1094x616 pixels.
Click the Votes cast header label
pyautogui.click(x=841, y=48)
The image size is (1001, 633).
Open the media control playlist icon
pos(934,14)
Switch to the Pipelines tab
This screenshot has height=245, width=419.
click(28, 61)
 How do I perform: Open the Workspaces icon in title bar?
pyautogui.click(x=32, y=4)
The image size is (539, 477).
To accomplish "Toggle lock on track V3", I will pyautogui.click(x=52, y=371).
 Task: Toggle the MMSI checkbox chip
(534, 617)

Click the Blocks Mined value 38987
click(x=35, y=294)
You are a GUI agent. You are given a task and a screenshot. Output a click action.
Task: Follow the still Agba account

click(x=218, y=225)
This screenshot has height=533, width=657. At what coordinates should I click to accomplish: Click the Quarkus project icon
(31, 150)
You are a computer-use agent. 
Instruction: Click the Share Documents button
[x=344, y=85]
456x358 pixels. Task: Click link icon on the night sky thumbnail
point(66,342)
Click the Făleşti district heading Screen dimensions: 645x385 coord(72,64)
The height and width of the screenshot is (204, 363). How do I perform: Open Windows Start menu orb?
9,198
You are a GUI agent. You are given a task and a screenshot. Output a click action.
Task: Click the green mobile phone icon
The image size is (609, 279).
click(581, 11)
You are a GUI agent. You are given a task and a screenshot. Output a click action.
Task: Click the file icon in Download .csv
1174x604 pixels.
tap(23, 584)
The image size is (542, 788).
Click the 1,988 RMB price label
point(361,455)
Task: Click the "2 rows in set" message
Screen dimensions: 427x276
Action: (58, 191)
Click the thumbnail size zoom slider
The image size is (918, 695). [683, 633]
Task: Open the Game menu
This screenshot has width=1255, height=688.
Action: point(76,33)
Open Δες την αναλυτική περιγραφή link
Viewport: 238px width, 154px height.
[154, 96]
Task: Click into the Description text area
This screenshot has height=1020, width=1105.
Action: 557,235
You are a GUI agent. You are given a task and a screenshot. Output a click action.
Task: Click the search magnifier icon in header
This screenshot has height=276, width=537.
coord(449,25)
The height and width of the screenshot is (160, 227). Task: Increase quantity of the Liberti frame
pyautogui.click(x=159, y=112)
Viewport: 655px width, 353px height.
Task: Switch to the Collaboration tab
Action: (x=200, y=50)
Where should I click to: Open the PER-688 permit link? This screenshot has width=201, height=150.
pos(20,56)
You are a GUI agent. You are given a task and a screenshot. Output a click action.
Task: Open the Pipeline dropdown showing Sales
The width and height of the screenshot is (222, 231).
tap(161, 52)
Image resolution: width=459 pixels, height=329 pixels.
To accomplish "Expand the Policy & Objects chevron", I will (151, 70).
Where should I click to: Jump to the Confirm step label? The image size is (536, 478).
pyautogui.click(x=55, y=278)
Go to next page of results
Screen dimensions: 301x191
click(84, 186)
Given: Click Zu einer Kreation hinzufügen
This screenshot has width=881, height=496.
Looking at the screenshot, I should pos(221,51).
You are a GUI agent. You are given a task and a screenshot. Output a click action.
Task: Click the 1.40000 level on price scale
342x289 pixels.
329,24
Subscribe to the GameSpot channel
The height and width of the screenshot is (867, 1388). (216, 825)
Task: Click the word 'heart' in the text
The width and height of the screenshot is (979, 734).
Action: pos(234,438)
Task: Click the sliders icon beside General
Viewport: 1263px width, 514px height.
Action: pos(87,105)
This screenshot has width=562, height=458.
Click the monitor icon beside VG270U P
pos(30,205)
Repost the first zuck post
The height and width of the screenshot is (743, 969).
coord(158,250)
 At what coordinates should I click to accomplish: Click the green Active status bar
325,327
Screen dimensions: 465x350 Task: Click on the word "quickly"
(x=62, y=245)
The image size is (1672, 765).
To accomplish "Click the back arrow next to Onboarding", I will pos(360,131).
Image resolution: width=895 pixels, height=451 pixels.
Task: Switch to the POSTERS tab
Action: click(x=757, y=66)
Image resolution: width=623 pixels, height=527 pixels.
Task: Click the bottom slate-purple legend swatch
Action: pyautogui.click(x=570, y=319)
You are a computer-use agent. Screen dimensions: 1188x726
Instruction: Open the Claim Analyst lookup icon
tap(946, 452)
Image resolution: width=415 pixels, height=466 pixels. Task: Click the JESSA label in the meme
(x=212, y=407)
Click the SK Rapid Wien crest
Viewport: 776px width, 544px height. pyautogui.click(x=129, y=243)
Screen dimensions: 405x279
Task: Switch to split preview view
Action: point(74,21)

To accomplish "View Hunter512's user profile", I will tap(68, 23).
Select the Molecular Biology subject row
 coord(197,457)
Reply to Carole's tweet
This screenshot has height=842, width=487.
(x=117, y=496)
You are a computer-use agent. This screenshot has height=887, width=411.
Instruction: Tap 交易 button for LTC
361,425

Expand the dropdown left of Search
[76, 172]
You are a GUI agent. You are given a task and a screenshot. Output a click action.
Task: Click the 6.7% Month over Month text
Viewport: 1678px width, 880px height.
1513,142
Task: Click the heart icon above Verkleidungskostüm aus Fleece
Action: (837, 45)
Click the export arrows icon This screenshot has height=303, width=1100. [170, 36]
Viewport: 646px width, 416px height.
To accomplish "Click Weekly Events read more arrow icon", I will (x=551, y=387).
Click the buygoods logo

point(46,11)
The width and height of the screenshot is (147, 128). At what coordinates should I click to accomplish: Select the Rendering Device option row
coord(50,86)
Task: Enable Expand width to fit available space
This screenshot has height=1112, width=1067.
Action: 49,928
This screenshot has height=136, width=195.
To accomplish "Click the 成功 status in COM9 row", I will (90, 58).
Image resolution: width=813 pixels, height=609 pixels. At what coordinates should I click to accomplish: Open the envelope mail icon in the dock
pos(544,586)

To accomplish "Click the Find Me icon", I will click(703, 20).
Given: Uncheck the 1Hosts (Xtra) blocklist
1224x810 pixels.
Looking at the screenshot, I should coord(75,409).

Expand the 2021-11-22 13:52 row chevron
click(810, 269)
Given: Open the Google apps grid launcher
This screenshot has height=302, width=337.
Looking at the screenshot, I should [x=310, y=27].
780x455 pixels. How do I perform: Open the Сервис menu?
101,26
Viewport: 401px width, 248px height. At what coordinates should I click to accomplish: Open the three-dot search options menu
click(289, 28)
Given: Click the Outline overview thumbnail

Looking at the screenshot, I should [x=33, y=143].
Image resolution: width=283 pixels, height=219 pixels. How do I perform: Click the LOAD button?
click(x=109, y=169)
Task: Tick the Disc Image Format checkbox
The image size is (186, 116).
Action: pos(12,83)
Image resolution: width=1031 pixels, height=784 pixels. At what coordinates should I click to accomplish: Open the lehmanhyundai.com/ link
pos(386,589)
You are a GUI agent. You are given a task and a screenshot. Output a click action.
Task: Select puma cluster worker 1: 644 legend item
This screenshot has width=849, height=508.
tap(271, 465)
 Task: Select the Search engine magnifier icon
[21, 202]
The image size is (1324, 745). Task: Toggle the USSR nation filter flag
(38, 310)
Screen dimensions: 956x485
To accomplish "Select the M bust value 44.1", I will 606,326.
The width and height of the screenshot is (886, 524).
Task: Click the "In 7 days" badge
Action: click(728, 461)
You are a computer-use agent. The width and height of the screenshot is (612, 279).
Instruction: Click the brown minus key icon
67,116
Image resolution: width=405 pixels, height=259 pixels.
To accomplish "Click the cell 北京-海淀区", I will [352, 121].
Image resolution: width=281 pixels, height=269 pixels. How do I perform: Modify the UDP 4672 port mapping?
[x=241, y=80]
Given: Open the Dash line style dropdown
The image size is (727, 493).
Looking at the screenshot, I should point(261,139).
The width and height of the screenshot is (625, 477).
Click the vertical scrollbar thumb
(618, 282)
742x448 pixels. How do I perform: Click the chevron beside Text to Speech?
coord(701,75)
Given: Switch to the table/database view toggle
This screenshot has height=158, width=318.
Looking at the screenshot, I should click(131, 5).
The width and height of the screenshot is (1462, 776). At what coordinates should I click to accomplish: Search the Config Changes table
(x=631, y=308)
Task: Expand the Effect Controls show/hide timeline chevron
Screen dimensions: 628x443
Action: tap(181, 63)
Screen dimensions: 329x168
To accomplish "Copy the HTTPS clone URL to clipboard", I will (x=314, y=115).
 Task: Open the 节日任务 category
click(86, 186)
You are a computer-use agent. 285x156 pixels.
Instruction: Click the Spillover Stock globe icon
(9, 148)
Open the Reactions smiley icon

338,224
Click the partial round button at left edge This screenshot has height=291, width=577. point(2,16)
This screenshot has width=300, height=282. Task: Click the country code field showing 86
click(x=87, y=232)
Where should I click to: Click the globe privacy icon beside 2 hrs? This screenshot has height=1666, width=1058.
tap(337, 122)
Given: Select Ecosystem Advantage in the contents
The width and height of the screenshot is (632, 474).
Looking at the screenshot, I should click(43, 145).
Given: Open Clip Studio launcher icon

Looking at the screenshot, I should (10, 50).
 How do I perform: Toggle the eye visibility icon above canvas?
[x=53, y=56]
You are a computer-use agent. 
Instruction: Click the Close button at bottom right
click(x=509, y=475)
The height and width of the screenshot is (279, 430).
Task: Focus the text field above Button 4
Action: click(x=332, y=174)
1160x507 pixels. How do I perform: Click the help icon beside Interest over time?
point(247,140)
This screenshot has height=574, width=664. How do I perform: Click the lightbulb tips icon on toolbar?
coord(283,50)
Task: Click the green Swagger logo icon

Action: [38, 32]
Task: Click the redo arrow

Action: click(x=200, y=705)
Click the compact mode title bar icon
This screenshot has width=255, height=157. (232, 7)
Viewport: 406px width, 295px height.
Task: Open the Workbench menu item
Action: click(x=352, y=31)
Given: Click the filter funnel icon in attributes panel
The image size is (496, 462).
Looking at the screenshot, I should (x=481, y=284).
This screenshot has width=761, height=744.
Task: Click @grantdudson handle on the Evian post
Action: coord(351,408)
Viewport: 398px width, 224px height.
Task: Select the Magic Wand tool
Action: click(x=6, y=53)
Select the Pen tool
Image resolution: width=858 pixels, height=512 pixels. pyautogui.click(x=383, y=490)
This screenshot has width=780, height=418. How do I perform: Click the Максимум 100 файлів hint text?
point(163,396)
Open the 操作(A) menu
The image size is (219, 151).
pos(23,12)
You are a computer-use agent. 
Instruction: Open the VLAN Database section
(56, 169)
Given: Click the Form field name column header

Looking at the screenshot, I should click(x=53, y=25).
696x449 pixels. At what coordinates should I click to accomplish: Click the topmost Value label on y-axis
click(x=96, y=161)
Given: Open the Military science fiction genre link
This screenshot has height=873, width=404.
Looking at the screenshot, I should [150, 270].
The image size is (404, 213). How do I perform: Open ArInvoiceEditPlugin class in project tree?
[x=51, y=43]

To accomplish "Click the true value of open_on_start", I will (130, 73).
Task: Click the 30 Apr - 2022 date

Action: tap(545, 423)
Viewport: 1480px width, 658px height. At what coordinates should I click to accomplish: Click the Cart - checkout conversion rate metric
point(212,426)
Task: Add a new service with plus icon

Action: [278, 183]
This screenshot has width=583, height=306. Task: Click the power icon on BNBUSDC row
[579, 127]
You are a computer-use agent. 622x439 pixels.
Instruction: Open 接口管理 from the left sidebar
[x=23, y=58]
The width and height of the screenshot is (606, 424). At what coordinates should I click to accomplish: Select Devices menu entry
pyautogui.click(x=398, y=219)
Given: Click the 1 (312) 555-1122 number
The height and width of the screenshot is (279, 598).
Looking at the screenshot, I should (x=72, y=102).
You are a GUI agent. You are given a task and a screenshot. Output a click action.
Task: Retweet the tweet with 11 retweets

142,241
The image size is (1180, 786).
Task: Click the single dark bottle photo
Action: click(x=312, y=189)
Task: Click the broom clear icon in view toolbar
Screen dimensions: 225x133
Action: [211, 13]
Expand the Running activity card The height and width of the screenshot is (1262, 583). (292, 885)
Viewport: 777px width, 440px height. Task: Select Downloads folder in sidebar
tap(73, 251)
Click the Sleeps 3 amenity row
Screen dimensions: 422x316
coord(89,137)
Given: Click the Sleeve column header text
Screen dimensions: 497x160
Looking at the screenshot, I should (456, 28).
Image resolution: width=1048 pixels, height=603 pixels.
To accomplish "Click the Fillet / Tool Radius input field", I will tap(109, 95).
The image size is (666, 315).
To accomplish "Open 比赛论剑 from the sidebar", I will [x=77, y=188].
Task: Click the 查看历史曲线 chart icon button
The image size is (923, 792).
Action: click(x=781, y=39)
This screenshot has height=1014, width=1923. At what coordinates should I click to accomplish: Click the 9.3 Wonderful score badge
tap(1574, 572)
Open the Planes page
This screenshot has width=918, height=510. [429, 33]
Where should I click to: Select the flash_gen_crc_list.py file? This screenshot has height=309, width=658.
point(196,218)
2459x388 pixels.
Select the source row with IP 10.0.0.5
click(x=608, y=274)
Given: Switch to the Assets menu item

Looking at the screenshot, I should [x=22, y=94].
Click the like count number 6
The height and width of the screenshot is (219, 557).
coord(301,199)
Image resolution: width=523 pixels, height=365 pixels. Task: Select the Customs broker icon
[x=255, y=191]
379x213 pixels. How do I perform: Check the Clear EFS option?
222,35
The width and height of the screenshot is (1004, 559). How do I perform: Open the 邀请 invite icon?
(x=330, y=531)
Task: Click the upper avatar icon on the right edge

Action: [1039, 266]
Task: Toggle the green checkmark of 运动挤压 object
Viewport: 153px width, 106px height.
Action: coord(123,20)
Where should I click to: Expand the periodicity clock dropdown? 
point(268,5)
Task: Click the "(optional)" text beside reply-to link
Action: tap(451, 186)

========

Exercise instructions
What is needed is an exact copy of the lines above, from the one containing "Expand the 2021-11-22 13:52 row chevron" through the one containing "Task: Select puma", with nothing added.

Completed task
Expand the 2021-11-22 13:52 row chevron
click(810, 269)
Given: Open the Google apps grid launcher
This screenshot has height=302, width=337.
Looking at the screenshot, I should [x=310, y=27].
780x455 pixels. How do I perform: Open the Сервис menu?
101,26
Viewport: 401px width, 248px height. At what coordinates should I click to accomplish: Open the three-dot search options menu
click(289, 28)
Given: Click the Outline overview thumbnail

Looking at the screenshot, I should [x=33, y=143].
Image resolution: width=283 pixels, height=219 pixels. How do I perform: Click the LOAD button?
click(x=109, y=169)
Task: Tick the Disc Image Format checkbox
The image size is (186, 116).
Action: pos(12,83)
Image resolution: width=1031 pixels, height=784 pixels. At what coordinates should I click to accomplish: Open the lehmanhyundai.com/ link
pos(386,589)
You are a GUI agent. You are given a task and a screenshot. Output a click action.
Task: Select puma cluster worker 1: 644 legend item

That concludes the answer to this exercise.